§ **Exercise inputs**

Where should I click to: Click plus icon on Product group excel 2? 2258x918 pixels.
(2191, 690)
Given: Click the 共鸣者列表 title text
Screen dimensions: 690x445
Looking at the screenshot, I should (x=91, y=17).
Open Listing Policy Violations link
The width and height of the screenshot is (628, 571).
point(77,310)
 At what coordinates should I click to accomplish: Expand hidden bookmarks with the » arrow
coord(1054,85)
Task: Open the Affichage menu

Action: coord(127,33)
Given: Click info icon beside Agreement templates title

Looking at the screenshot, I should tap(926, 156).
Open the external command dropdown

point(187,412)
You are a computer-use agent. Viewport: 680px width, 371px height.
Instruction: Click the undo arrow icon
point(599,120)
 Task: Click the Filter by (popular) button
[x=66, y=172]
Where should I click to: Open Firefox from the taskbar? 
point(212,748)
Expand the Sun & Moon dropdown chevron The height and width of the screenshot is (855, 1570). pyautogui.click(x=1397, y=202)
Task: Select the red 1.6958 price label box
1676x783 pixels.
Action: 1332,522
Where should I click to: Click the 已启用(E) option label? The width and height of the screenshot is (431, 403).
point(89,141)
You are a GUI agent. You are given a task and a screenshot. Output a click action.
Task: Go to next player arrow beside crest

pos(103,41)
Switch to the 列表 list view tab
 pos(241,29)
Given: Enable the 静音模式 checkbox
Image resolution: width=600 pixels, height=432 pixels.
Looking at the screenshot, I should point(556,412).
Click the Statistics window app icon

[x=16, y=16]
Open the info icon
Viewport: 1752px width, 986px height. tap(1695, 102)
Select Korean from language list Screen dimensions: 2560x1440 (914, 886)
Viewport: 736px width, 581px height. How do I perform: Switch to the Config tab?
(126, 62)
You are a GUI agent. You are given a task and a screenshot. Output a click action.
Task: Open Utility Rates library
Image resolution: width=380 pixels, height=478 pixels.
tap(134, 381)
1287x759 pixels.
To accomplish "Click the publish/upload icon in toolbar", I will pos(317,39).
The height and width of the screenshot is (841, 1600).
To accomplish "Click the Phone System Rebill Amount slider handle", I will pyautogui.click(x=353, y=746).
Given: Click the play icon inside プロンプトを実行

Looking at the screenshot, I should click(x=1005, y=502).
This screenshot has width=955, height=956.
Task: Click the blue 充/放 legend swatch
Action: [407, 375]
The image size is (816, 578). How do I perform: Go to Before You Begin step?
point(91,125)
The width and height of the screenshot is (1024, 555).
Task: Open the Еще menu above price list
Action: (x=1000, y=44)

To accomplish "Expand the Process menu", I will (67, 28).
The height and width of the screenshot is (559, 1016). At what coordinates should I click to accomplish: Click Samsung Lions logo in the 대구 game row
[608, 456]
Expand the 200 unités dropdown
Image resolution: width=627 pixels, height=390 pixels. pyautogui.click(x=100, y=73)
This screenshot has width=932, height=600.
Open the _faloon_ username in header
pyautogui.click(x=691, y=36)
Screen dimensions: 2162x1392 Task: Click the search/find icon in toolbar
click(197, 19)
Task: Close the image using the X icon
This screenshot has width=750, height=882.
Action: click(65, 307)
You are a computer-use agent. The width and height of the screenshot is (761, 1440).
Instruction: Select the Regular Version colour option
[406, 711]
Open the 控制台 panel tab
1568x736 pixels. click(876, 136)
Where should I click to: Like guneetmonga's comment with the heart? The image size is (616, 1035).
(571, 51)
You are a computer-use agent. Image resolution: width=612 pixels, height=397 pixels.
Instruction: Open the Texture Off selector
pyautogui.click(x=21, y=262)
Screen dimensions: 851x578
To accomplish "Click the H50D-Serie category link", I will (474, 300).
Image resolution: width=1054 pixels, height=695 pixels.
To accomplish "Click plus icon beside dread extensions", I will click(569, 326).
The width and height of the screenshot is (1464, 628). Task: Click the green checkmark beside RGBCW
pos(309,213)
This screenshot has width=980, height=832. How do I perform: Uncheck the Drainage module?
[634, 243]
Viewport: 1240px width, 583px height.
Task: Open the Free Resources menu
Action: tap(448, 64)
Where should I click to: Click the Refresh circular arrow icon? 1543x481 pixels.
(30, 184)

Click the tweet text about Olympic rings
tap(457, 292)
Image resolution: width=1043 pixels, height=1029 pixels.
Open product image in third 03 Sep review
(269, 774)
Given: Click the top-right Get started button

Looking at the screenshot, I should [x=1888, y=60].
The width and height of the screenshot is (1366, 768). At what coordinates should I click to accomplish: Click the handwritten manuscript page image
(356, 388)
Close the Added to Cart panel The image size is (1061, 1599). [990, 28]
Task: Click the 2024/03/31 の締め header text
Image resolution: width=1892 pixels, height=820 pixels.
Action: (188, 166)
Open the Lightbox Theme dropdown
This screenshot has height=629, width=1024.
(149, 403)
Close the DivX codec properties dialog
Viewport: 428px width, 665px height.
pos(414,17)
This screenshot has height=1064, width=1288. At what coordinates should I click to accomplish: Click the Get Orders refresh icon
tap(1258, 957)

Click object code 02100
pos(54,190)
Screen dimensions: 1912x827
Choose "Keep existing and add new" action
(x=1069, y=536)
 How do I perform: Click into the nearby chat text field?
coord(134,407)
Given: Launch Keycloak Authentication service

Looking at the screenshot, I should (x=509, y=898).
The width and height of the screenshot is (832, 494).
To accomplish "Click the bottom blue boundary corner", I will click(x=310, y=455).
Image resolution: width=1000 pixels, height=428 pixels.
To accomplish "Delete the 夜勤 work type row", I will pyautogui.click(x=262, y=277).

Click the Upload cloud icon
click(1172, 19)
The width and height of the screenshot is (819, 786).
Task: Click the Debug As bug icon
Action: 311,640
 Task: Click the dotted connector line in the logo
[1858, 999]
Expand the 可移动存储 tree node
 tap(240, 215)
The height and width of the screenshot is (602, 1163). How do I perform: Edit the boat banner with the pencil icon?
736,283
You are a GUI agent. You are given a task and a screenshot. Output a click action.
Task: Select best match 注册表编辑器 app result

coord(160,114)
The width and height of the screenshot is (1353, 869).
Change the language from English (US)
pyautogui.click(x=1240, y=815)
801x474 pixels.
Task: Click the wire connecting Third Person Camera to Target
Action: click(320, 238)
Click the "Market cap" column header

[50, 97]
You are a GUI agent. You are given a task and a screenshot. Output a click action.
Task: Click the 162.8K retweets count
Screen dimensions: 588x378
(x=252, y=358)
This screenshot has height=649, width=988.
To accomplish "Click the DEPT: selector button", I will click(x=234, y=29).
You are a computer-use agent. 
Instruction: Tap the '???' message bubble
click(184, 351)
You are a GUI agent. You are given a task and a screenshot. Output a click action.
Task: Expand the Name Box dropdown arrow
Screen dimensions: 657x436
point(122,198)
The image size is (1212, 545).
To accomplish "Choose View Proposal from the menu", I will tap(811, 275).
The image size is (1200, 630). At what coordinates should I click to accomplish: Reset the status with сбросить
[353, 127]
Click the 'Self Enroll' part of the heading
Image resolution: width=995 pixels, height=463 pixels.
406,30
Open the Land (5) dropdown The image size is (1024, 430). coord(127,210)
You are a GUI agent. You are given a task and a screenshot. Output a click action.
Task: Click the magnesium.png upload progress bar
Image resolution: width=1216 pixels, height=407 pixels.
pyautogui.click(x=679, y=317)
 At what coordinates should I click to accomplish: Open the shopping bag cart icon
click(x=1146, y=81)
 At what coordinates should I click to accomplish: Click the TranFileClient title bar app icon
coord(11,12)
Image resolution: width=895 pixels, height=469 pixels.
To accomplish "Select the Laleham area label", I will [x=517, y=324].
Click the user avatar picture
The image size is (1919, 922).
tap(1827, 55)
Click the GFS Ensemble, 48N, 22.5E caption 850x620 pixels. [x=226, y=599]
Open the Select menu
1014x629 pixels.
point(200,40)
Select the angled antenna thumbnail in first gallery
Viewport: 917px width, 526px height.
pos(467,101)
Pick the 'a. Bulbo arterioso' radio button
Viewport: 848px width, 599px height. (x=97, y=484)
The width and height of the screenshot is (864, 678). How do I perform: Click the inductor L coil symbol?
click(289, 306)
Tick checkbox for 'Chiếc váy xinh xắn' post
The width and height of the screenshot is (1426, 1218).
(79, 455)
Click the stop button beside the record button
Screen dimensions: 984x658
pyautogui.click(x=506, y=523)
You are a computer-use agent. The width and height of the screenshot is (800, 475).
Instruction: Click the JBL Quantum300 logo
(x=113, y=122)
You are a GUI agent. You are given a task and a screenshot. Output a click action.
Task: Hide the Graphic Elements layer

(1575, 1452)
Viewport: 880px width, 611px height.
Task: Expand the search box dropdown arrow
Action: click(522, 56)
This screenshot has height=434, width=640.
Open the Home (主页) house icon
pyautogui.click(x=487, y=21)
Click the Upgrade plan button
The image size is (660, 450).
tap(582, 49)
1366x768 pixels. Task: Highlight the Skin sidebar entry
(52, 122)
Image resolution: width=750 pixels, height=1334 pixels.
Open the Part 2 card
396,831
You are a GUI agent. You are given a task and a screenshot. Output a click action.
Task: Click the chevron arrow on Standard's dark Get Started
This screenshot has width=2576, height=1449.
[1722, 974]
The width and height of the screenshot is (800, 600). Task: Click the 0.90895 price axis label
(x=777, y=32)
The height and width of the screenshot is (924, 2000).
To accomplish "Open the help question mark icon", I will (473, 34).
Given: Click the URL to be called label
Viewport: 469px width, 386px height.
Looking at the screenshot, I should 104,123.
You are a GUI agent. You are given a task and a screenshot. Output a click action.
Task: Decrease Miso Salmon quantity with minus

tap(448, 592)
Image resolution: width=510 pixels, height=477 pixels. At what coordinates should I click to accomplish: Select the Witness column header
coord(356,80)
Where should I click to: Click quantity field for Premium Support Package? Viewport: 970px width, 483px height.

§ **Assignment**
Each line from the one containing "Open the Part 2 card" to the end of the records should be echoed exactly, and no other line.

§ **Solution to this problem**
Open the Part 2 card
396,831
You are a GUI agent. You are given a task and a screenshot. Output a click action.
Task: Click the chevron arrow on Standard's dark Get Started
This screenshot has width=2576, height=1449.
[1722, 974]
The width and height of the screenshot is (800, 600). Task: Click the 0.90895 price axis label
(x=777, y=32)
The height and width of the screenshot is (924, 2000).
To accomplish "Open the help question mark icon", I will (473, 34).
Given: Click the URL to be called label
Viewport: 469px width, 386px height.
Looking at the screenshot, I should 104,123.
You are a GUI agent. You are given a task and a screenshot. Output a click action.
Task: Decrease Miso Salmon quantity with minus

tap(448, 592)
Image resolution: width=510 pixels, height=477 pixels. At what coordinates should I click to accomplish: Select the Witness column header
coord(356,80)
Where should I click to: Click quantity field for Premium Support Package? Viewport: 970px width, 483px height.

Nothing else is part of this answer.